● **DIRECTIONS FOR THIS TASK**:
Starting at the first line of the records and ending with the line that contains "The height and width of the screenshot is (896, 1344).", recast these lines as a Markdown table with the columns Row and Line. Number each line and omit blank lines.

··········

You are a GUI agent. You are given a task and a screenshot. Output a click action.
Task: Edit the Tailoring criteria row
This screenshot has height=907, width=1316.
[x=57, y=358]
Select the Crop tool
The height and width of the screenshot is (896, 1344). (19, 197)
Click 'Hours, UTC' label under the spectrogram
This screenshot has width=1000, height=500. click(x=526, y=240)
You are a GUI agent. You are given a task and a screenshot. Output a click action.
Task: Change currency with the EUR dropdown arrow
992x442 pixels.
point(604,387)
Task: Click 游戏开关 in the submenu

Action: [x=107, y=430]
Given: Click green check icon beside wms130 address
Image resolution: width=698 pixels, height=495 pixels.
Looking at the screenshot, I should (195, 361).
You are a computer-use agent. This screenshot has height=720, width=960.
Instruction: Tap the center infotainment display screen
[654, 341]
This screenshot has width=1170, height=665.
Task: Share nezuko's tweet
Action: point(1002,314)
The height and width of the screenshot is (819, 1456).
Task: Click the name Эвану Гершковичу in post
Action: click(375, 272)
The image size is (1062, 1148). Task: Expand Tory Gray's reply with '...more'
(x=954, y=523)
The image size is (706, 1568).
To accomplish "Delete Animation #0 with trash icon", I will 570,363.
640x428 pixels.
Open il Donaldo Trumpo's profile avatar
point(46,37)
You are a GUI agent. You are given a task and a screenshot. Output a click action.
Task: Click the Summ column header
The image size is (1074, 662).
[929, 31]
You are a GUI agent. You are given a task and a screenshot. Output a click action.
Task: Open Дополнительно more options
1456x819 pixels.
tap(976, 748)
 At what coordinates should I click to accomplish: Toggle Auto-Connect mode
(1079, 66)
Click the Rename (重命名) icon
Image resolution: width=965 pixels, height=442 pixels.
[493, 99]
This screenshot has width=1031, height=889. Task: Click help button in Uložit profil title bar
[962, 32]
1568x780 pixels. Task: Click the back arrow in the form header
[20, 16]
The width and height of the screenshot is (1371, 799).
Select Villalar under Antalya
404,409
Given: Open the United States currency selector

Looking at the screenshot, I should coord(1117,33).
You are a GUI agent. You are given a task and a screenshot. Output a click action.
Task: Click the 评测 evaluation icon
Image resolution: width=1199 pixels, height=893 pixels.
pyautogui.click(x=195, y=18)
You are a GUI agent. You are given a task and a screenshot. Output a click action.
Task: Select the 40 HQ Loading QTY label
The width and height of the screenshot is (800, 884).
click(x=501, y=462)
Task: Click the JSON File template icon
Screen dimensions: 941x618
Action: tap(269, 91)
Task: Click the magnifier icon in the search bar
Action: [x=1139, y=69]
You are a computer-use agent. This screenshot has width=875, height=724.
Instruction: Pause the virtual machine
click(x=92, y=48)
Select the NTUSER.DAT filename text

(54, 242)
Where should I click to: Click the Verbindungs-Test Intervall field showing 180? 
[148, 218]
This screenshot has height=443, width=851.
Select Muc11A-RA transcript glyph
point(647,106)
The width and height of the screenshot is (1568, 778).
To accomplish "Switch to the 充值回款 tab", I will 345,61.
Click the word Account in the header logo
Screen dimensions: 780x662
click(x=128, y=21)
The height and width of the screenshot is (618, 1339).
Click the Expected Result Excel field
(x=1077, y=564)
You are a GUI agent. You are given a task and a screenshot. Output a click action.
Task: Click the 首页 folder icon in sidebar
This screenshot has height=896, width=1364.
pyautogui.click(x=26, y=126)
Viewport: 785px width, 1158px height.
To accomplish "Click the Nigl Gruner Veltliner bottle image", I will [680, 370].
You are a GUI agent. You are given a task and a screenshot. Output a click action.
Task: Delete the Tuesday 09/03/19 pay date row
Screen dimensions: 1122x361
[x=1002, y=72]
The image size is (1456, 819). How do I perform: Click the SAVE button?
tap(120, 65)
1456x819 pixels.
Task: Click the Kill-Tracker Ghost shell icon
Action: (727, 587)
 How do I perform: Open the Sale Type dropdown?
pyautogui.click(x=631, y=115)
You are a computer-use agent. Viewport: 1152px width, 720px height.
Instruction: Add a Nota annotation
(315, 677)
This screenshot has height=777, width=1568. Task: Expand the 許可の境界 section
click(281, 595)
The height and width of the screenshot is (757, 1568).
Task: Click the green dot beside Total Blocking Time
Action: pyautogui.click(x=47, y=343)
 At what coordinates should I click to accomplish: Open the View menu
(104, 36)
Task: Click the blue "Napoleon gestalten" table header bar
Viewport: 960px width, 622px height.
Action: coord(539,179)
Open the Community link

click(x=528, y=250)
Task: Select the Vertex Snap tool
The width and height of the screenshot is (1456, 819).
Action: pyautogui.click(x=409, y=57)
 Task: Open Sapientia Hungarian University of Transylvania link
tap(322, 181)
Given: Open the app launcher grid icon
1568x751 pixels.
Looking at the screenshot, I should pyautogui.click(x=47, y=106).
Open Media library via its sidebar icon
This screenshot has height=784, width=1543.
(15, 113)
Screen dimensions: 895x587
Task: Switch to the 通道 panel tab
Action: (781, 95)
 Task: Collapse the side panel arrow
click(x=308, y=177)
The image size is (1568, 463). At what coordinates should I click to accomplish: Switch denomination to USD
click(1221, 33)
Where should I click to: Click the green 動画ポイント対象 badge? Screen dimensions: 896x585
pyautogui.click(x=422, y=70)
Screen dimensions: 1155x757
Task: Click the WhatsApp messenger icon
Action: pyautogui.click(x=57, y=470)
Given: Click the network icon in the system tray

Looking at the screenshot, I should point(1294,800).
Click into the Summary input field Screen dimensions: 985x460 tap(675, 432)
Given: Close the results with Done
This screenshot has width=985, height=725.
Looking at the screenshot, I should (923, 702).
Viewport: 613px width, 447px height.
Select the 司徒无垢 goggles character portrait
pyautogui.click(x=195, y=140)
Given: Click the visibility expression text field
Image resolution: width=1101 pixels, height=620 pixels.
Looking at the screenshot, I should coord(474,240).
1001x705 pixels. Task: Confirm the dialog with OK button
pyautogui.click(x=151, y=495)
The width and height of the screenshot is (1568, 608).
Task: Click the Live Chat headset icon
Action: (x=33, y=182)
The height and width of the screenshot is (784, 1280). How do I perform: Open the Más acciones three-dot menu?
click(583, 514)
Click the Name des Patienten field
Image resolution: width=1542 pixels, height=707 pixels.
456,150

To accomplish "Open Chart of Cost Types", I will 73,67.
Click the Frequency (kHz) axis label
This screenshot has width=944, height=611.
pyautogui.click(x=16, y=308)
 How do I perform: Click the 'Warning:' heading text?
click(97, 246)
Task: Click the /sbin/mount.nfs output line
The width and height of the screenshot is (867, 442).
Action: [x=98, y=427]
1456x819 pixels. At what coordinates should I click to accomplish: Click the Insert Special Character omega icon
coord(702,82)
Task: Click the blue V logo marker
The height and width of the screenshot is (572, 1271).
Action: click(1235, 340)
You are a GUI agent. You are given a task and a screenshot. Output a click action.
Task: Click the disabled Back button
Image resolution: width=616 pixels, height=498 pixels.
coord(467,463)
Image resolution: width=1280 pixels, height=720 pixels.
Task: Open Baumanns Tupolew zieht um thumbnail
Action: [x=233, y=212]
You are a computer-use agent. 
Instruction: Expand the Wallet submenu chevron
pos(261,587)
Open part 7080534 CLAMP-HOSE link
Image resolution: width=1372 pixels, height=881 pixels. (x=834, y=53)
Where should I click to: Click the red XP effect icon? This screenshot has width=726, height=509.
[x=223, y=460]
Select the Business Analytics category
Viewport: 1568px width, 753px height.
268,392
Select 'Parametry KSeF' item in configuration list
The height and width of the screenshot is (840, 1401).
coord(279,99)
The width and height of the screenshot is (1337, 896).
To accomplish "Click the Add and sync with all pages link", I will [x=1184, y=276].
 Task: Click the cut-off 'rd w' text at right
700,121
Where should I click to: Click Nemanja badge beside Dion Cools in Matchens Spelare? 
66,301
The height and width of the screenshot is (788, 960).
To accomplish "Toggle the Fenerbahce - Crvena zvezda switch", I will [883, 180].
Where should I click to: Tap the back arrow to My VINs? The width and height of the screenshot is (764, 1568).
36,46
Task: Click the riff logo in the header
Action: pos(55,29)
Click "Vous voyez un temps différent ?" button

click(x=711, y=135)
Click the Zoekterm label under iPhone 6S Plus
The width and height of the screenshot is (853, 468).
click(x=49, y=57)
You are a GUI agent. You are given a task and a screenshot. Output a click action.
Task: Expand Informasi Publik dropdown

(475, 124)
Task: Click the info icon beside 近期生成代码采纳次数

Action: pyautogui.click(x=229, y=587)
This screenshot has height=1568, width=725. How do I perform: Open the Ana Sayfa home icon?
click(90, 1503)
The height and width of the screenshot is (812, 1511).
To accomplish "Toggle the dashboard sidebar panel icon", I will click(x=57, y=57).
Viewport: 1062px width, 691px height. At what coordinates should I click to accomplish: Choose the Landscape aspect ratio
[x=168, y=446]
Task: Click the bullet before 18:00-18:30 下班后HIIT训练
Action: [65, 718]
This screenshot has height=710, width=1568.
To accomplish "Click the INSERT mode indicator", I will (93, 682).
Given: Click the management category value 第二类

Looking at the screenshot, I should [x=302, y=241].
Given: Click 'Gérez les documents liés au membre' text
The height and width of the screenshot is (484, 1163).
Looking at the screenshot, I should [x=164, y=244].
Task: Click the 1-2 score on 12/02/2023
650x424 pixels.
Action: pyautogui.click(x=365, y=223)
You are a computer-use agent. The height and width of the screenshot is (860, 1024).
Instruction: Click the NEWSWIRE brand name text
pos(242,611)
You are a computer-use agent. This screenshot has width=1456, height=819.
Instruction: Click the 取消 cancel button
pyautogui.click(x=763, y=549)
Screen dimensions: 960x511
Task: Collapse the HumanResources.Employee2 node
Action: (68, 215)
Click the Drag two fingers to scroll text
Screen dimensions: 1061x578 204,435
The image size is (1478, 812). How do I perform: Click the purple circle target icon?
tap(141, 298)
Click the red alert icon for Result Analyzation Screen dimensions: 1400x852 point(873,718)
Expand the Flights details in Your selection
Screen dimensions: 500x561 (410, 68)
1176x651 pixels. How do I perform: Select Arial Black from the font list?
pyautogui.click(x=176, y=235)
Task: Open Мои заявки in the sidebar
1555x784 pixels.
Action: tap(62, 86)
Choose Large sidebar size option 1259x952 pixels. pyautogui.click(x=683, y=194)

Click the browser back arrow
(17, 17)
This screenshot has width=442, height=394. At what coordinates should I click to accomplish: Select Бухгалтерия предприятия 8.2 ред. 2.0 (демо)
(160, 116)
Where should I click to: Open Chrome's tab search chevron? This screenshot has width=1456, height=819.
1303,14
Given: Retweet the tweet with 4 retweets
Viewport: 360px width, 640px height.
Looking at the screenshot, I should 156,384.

··········

● **SOLUTION FOR THIS EXERCISE**:
| Row | Line |
|---|---|
| 1 | You are a GUI agent. You are given a task and a screenshot. Output a click action. |
| 2 | Task: Edit the Tailoring criteria row |
| 3 | This screenshot has height=907, width=1316. |
| 4 | [x=57, y=358] |
| 5 | Select the Crop tool |
| 6 | The height and width of the screenshot is (896, 1344). (19, 197) |